Avoid Extracting Vector Components

Consider the following kernel:

__constant float4 oneVec = (float4)(1.0f, 1.0f, 1.0f, 1.0f);
__kernel __attribute__((vec_type_hint(float4)))
void inverter2(__global float4* input, __global float4* output)
{
  int tid = get_global_id(0);
  output[tid] = oneVec – input[tid];
  output[tid].w = input[tid].w;
  output[tid] = sqrt(output[tid]);
}

For this example of the explicit vector code, the extraction of the w component is very costly. The reason is that the next vector operation forces reloading the same vector from memory. Consider loading a vector once and performing all changes by use of vector operations even for a single component.

In this specific case, two changes are required:

  1. Modify the oneVec, so that its w component is zero, causing only a sign flip in the w component of the input vector.
  2. Use float representation to manually flip the sign bit of the w component back.

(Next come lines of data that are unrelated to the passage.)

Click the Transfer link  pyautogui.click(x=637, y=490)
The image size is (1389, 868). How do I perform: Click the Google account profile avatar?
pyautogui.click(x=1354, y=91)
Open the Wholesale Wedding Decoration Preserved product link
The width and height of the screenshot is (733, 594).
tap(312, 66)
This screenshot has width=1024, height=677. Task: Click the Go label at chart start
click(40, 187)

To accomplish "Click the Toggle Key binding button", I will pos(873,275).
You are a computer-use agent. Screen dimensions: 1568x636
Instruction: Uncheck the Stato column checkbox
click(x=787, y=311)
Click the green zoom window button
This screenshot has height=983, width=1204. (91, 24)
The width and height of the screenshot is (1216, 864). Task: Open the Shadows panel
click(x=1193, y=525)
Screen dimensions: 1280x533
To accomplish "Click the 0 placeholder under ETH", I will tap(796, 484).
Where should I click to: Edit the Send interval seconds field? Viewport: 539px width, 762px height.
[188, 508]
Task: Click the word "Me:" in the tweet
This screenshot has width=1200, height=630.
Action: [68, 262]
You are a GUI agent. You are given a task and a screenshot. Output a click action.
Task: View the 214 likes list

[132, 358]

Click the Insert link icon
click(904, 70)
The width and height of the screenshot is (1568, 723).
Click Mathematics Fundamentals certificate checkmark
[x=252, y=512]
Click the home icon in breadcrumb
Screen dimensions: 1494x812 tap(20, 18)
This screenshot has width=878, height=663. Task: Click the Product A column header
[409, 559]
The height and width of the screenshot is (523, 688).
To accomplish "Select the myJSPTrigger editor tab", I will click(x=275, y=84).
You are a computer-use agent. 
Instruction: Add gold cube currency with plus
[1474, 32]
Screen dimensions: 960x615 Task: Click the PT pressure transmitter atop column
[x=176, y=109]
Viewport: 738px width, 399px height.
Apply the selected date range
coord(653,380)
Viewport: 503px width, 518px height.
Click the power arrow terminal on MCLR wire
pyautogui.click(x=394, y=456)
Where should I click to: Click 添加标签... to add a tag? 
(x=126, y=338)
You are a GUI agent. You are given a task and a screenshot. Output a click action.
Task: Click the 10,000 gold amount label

As a result, the kernel appears as follows:

__constant float4 oneVec = (float4)(1.0f, 1.0f, 1.0f, 0.0f);
__constant int4 signChanger = (int4)(0, 0, 0, 0x80000000);
__kernel __attribute__((vec_type_hint(float4)))
void inverter3(__global float4* input, __global float4* output)
{
  int tid  = get_global_id(0);
  output[tid] = oneVec – input[tid];
  output[tid] = as_float4(as_int4(output[tid]) ^ signChanger);
  output[tid] = sqrt(output[tid]);
}

At the cost of another constant vector, this implementation performs all the required operations addressing only full vectors. All the computations might also be performed in float8.